● **Exercise**
From the records below, take each line where the string "width" shows up and copy it.

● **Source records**
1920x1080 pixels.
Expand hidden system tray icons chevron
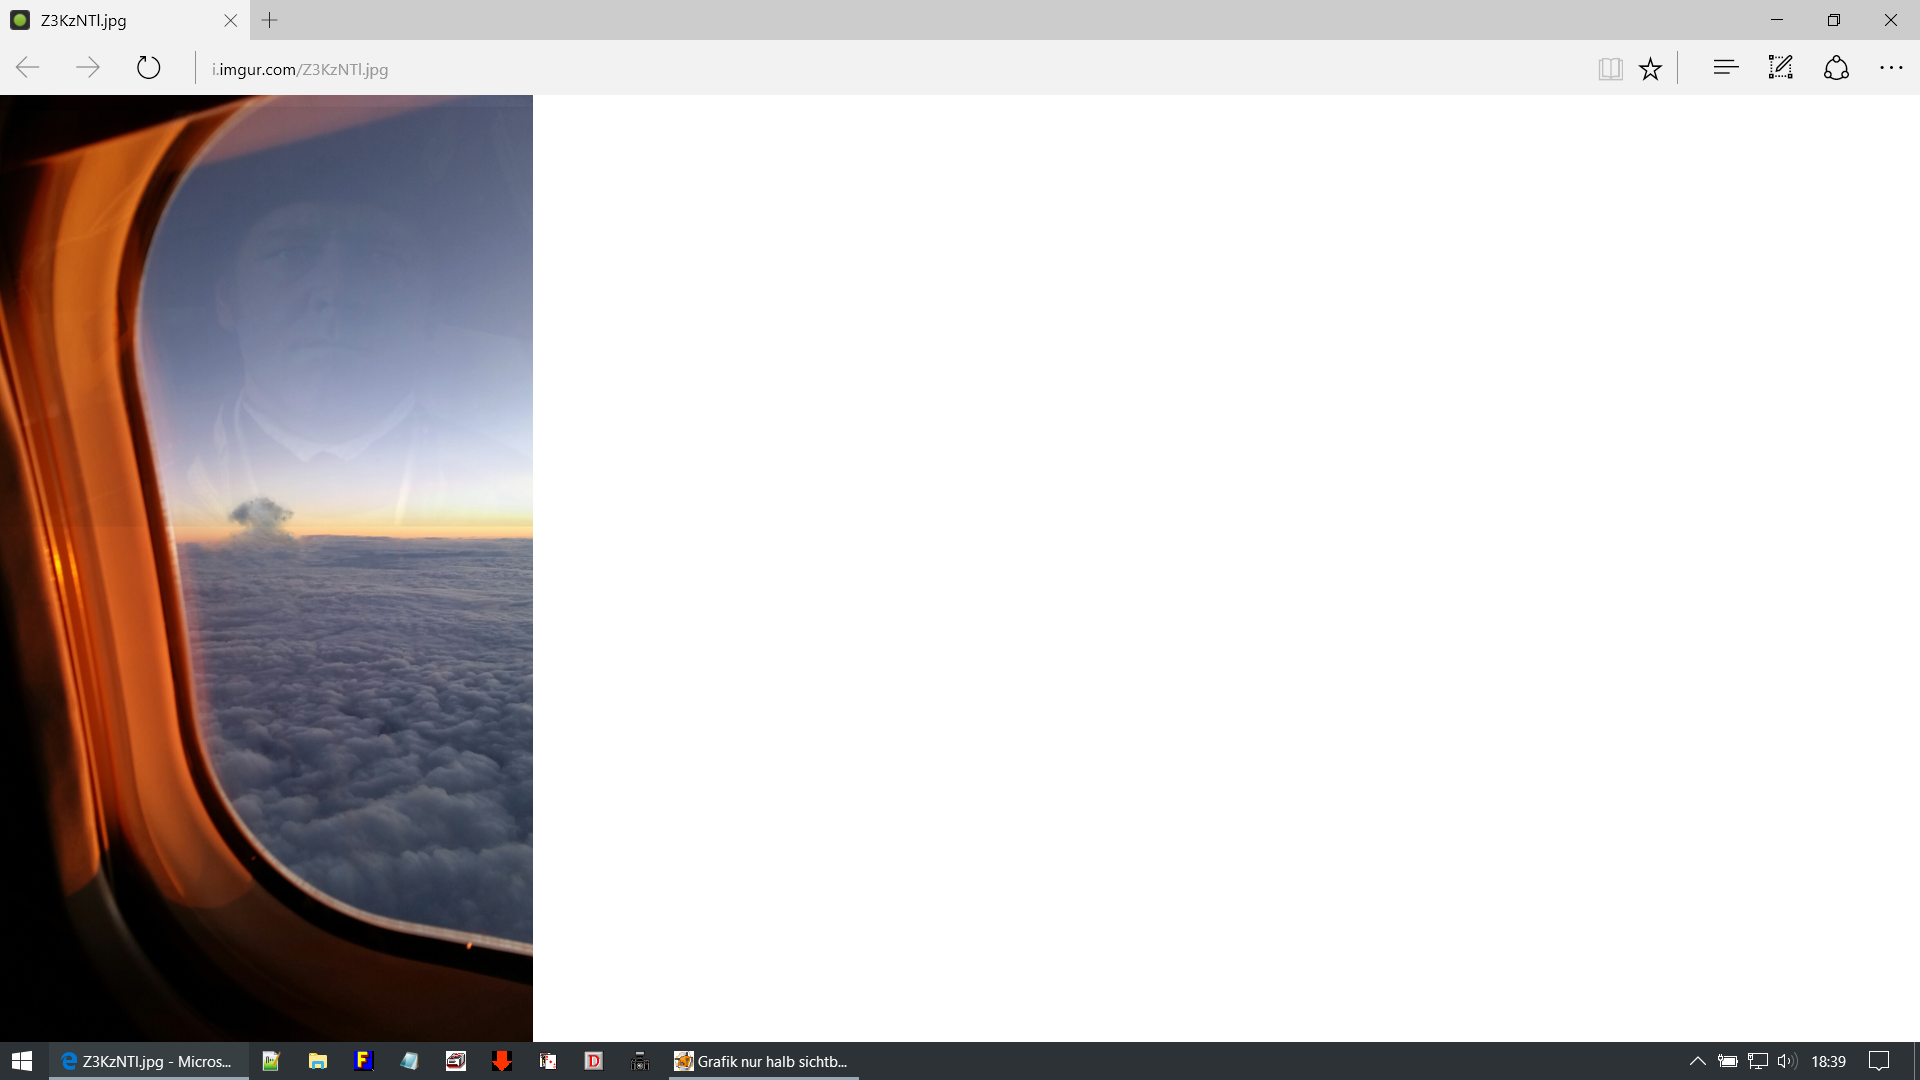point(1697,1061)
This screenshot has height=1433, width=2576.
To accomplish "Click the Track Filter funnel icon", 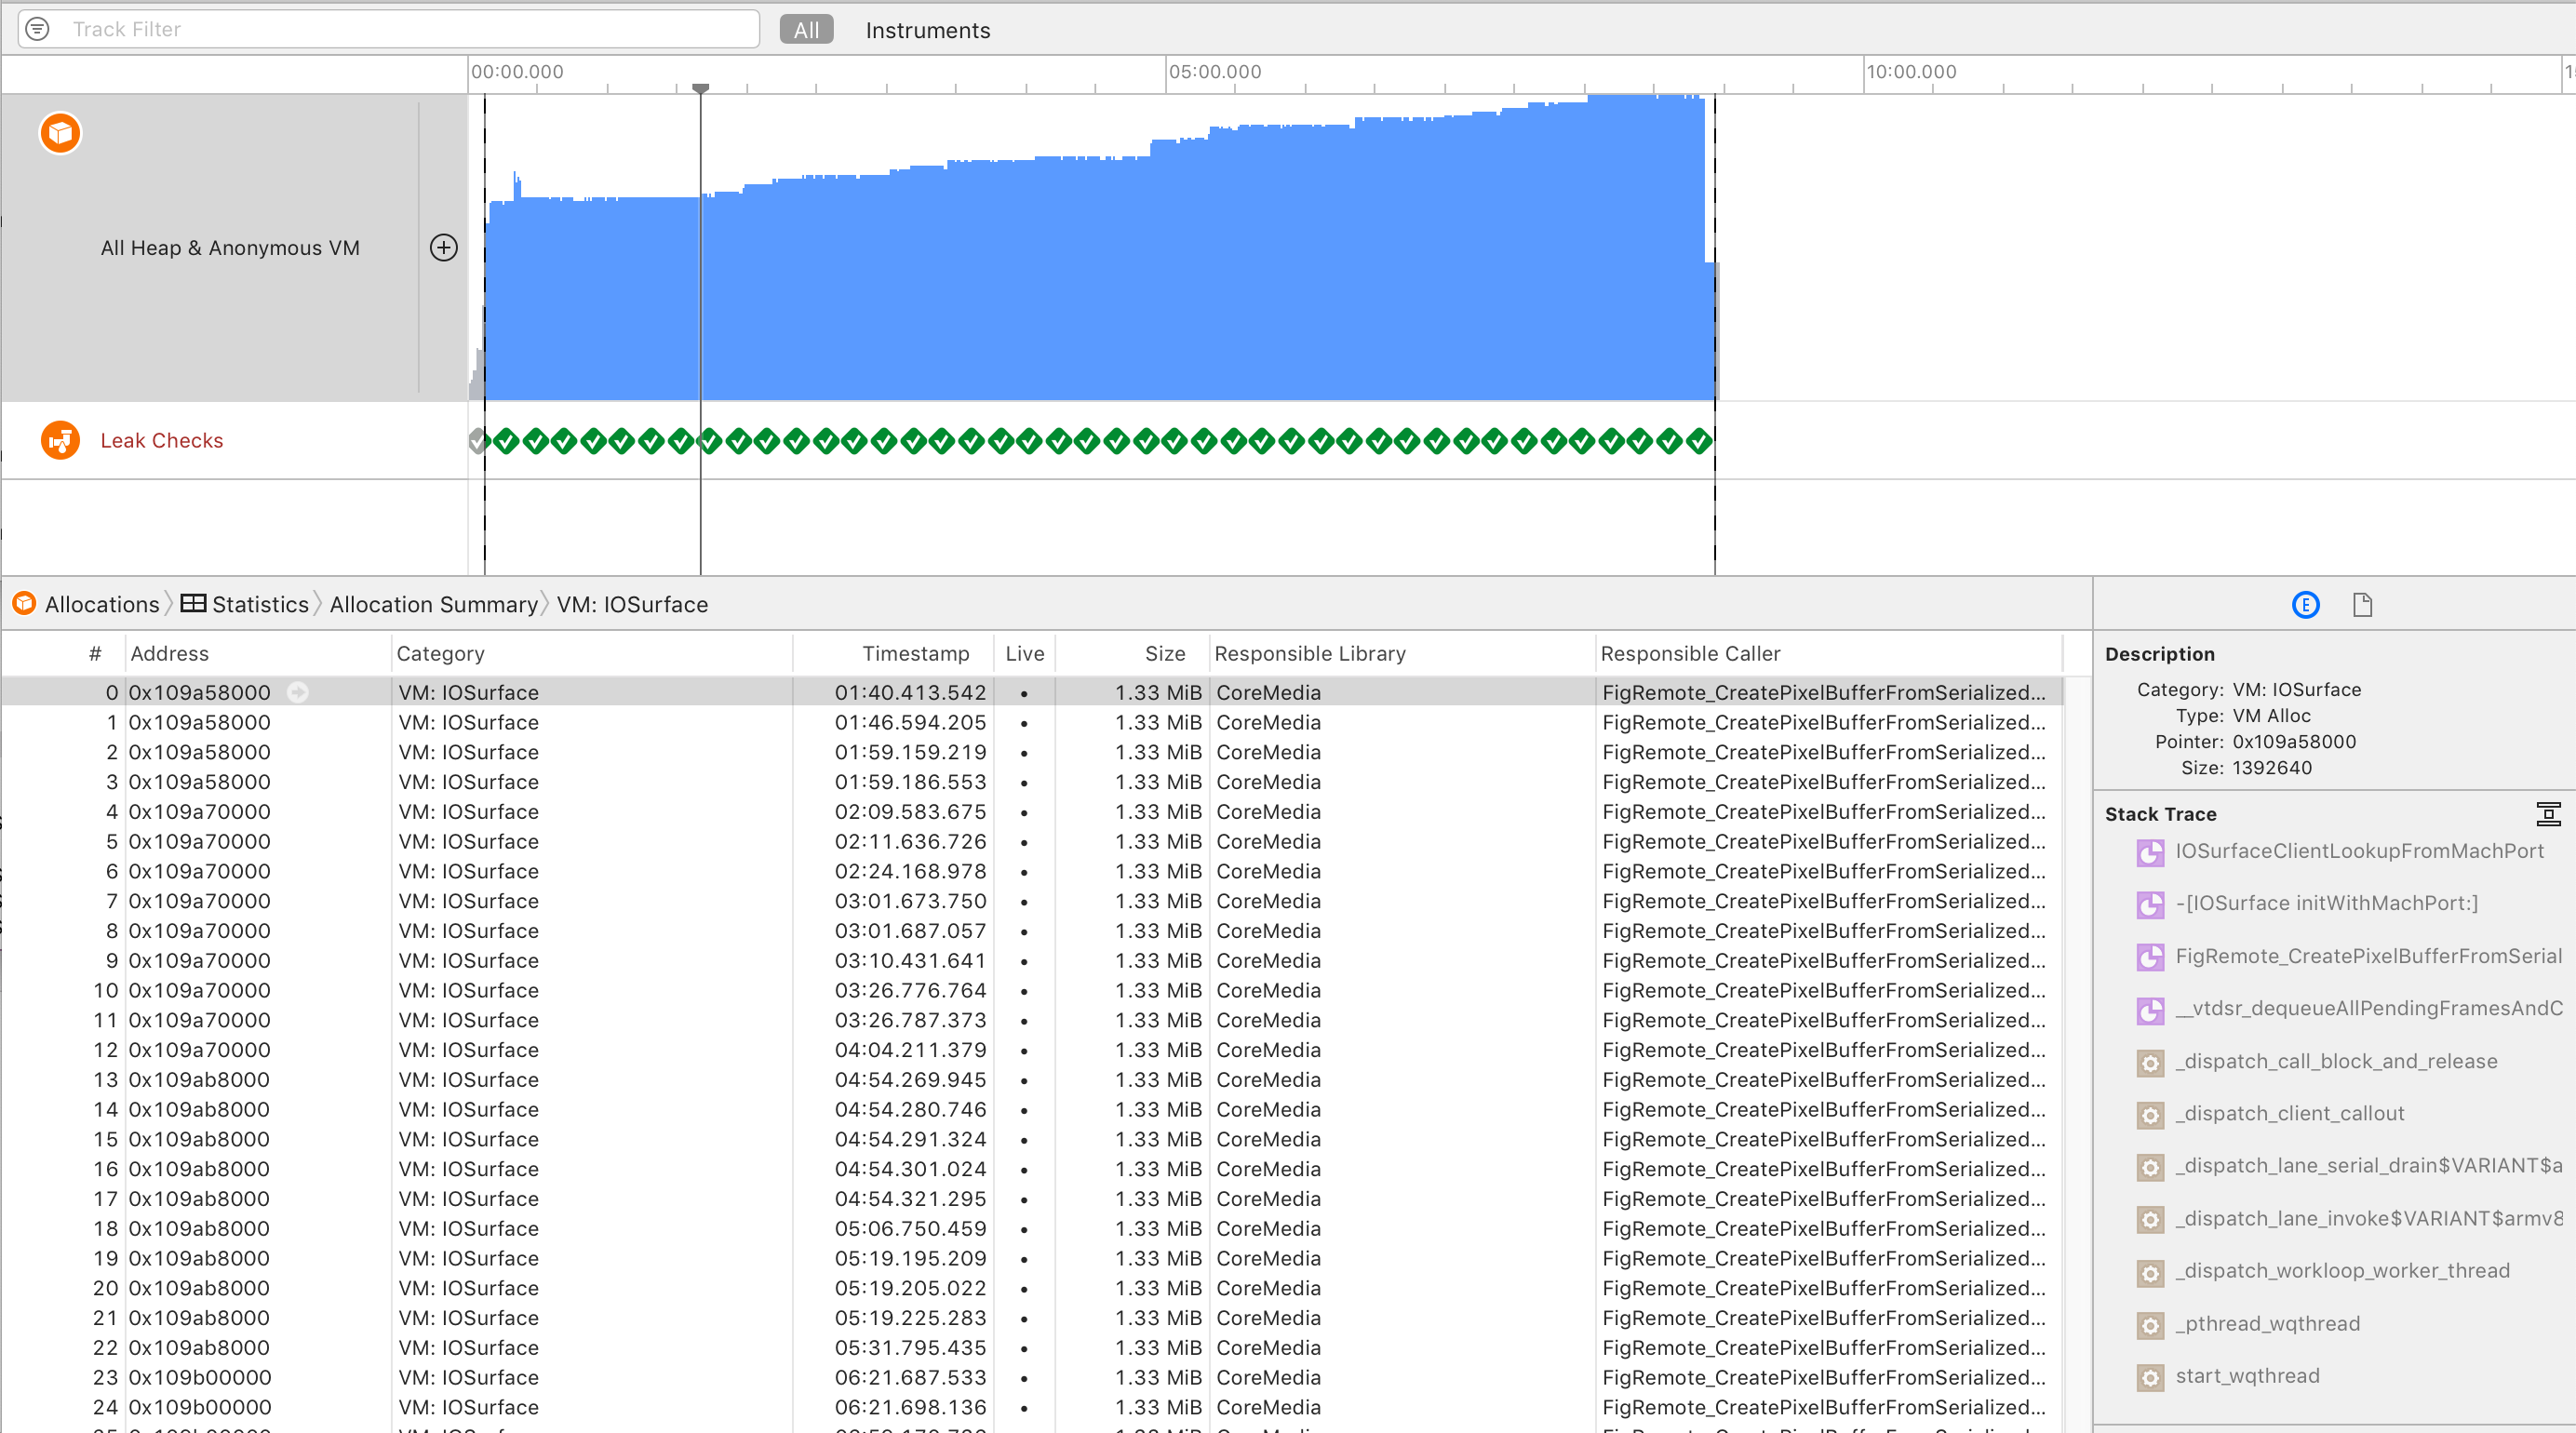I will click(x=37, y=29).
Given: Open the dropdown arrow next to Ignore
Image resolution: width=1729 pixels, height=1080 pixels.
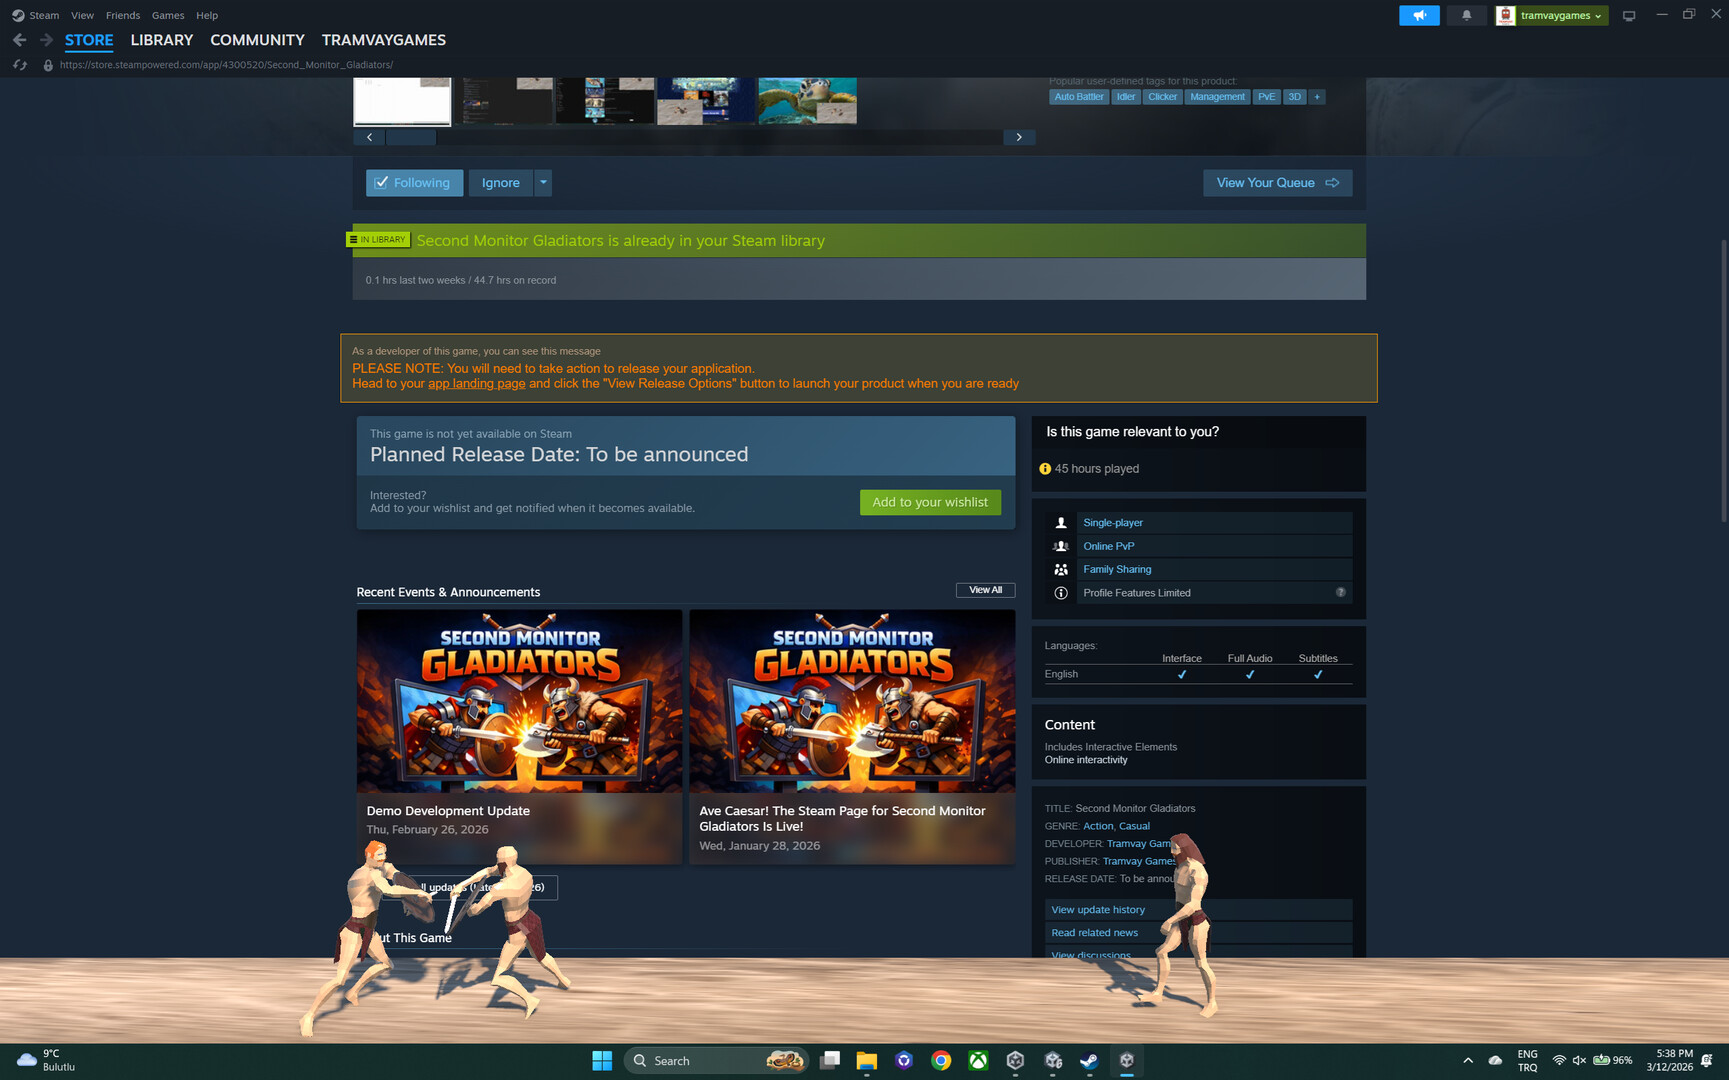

● **Result of this exercise**
This screenshot has height=1433, width=2576.
Image resolution: width=1729 pixels, height=1080 pixels.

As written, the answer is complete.